Canine Cushing's Case Files: The ins and outs of detection and treatment—Case file: Your veterinary team's role in identifying dogs with hyperadrenocorticism (Sponsored by Dechra Veterinary Products)

May 01, 2013
By staff

Every day, each member of your veterinary team plays an integral role in helping pets receive regular preventive care, identifying pets that need further veterinary evaluation, and ensuring patients receive appropriate follow-up care. When your technicians and other team members are well trained, they can help keep clients informed about signs of illness in their pets so diagnoses can be reached earlier and treatments initiated sooner.

Teach your team about Cushing's

Educating clients about the signs of disease in older pets is especially important, because clients often attribute clinical signs to "normal" aging, and their pets' health may in fact be deteriorating. For example, pet owners may misinterpret some clinical signs of hyperadrenocorticism (HAC, also known as Cushing's syndrome) such as lethargy and increased urination and drinking as normal, age-related changes. Therefore, team members should understand HAC so they are comfortable communicating with clients about identifying affected pets.

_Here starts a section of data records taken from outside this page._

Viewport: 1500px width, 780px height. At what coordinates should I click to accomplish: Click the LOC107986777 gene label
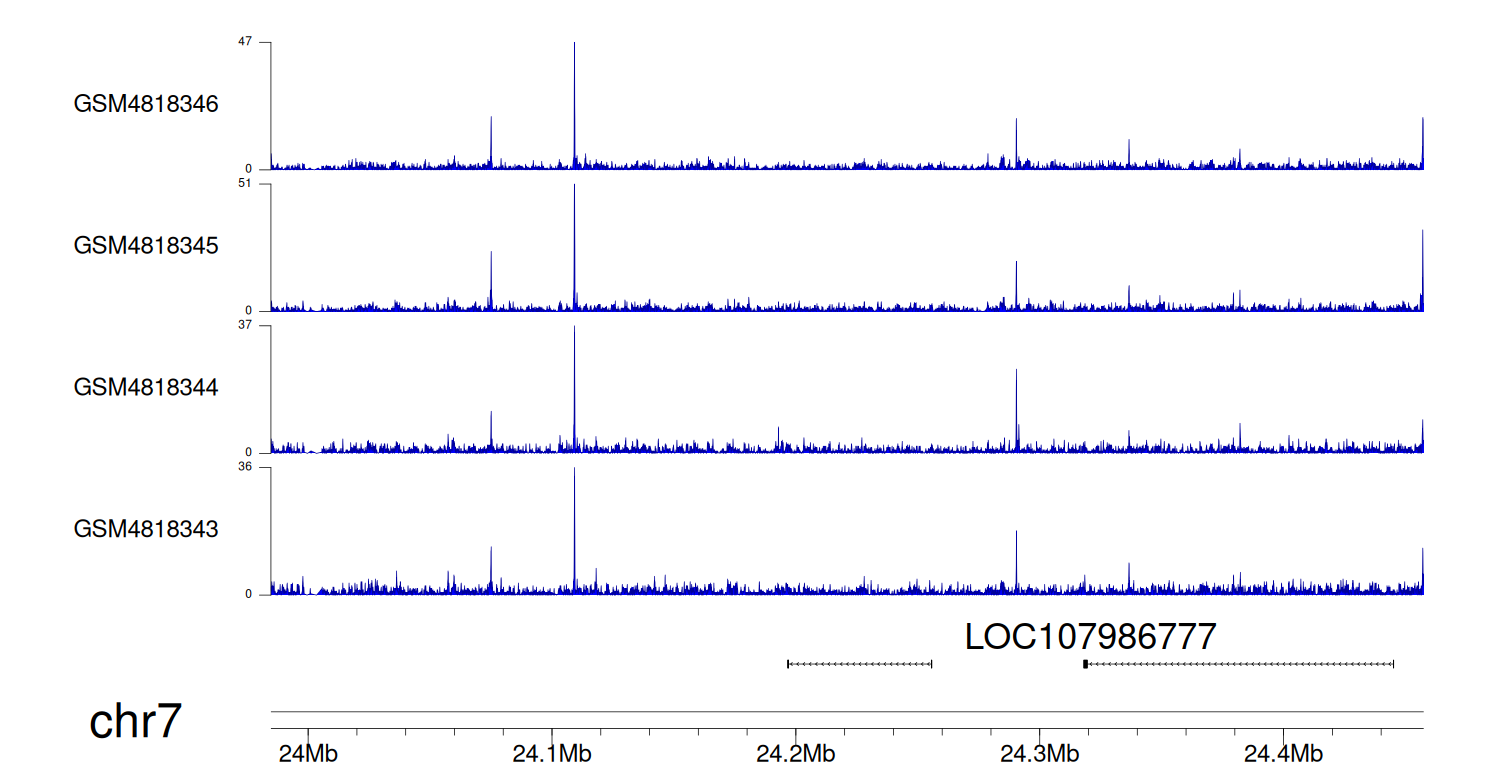[x=1090, y=638]
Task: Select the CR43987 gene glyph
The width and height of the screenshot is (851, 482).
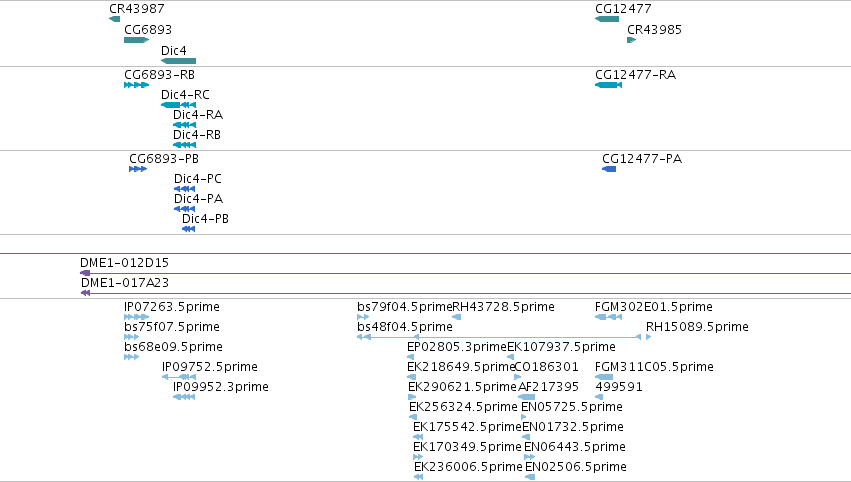Action: 115,19
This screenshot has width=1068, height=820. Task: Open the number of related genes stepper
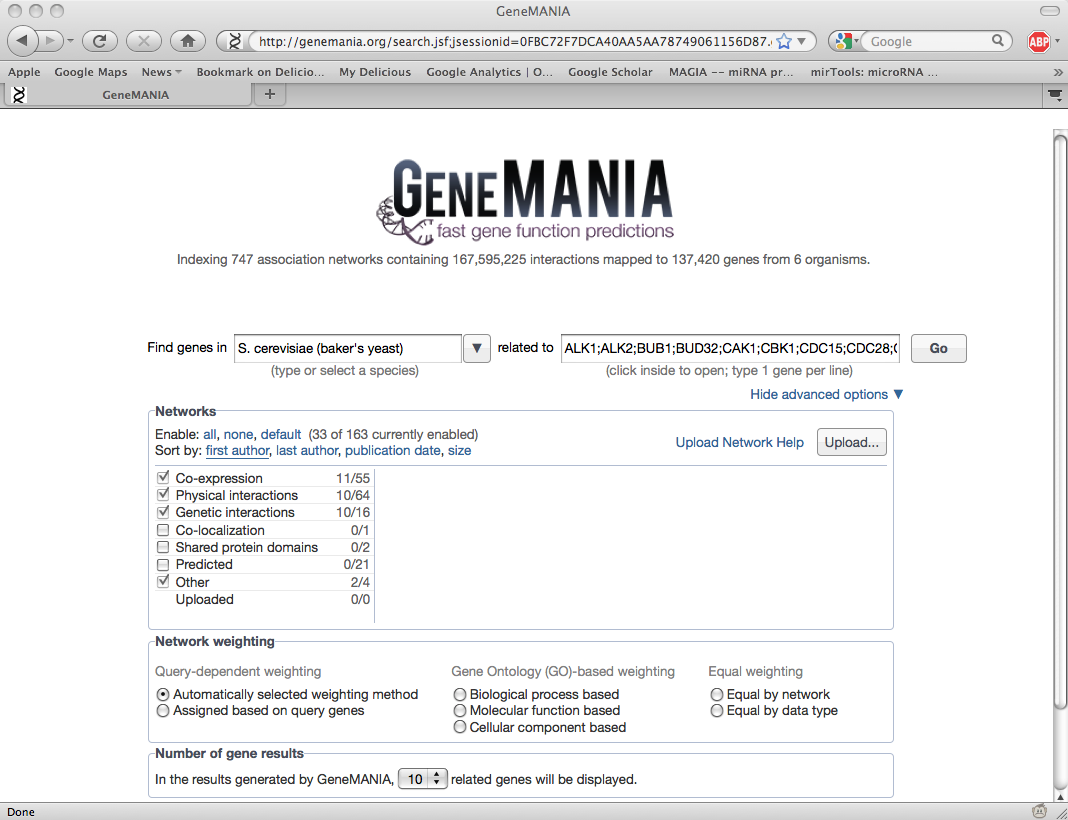click(x=424, y=779)
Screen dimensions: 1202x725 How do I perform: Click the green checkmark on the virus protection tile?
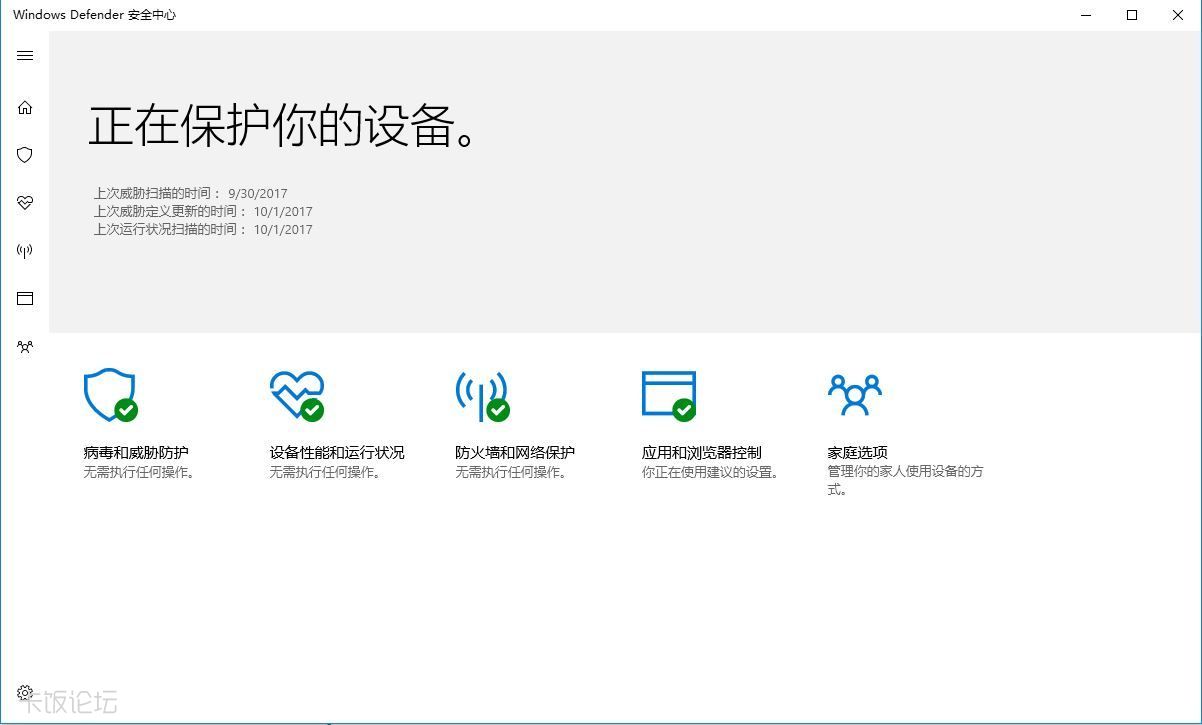[x=128, y=411]
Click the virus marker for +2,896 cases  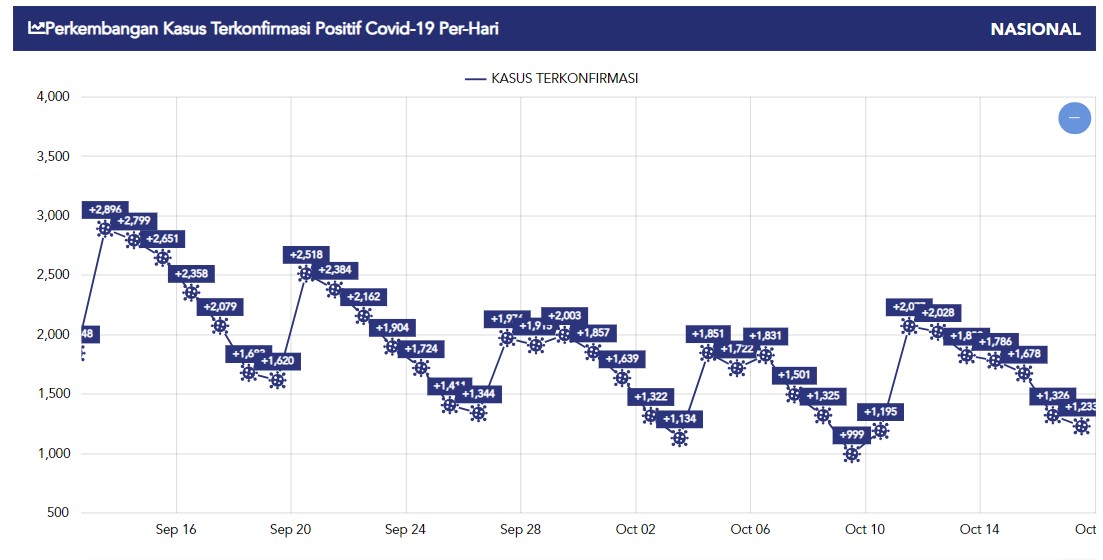pyautogui.click(x=105, y=228)
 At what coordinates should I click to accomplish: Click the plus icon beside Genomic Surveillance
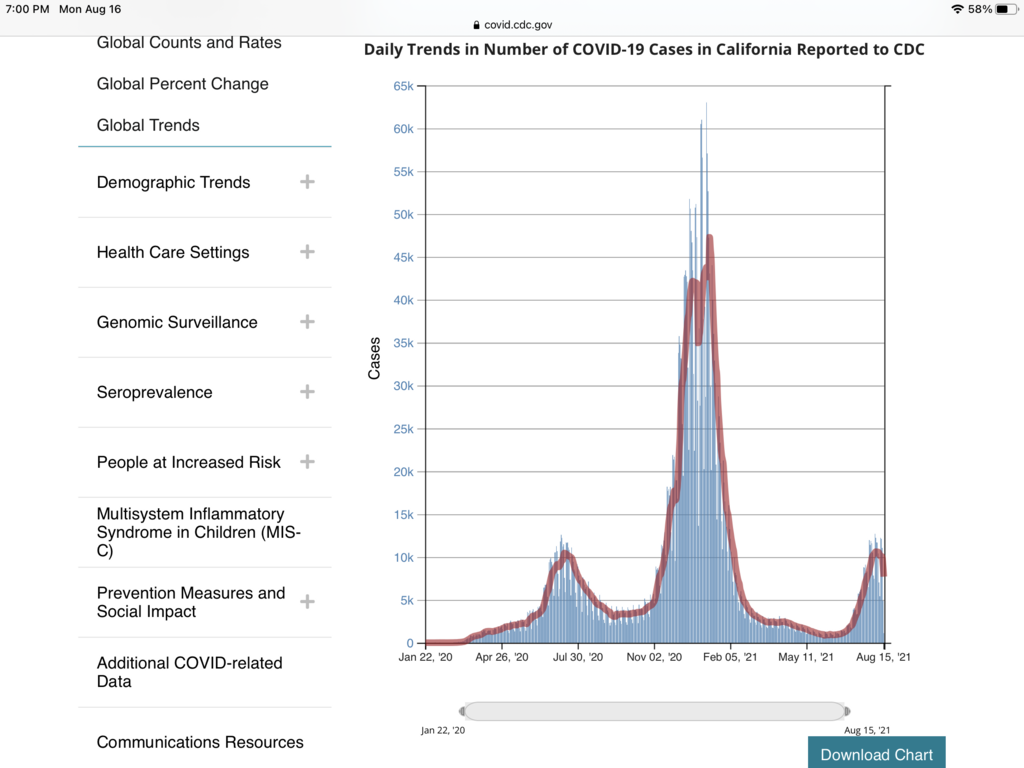[x=307, y=322]
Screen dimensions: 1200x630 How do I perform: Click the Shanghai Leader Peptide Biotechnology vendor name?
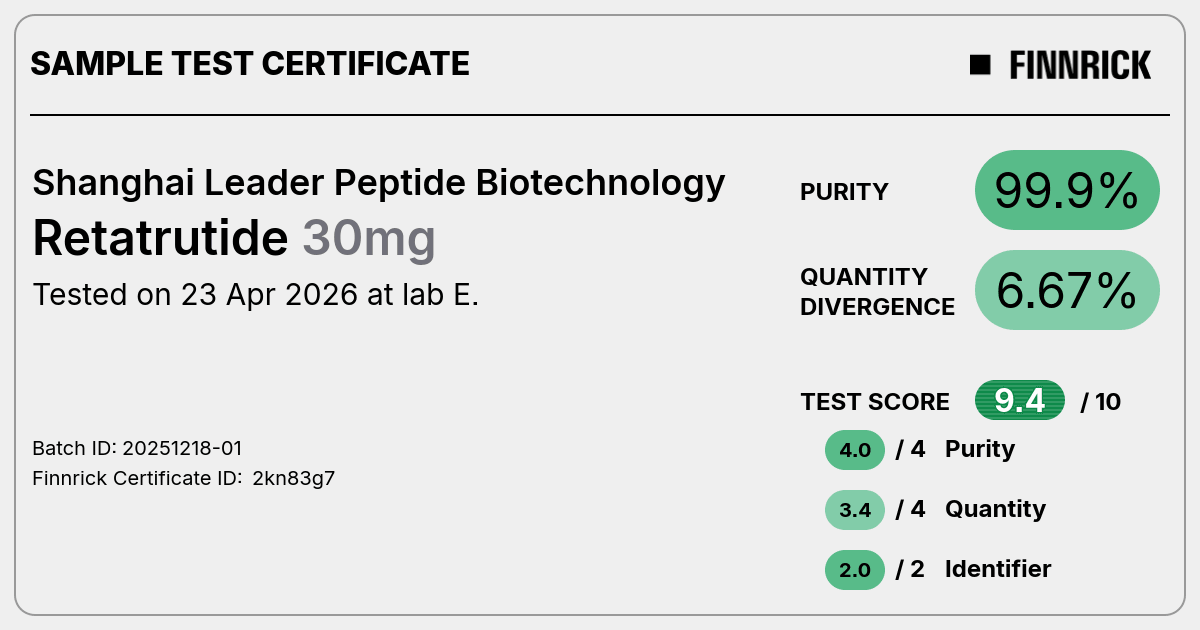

What is hyperadrenocorticism?
This article reviews basic information about canine HAC that team members should know to help veterinarians at the practice identify potential Cushing's patients. Your team should understand the different types of HAC (see boxed text "What is hyperadrenocorticism?" ), be aware of client comments that signal potential clinical signs of the disease, and help reinforce your message to clients about why multiple diagnostic tests may be needed.

Normal aging or "red flags?"

Your practice should already be educating clients about the importance of senior wellness examinations and diagnostic senior testing, which will uncover underlying illnesses in older dogs. The clinical signs of HAC and many other illnesses can develop slowly, and many owners may simply chalk them up to normal aging. This is where you need your team to be your eyes and ears.

Red flags raised during client conversations
Your technicians and receptionists should listen carefully when clients report signs of aging in their pets, and use their expertise to help identify these signs as initial "red flags" for the veterinarian. (See boxed text "Red flags raised during client conversations.") These signs can often have a profound effect on quality of life for the pet and of the owner.

Your team members are often the first to realize there may be a problem and should take the opportunity to engage owners in a conversation about their pet's behavior at home. If owners say that their dog is fine, that he's just acting old, a team member should inquire further about what owners mean by this. Technicians can start this conversation and help set the stage for veterinarians to get owner approval for diagnostic testing.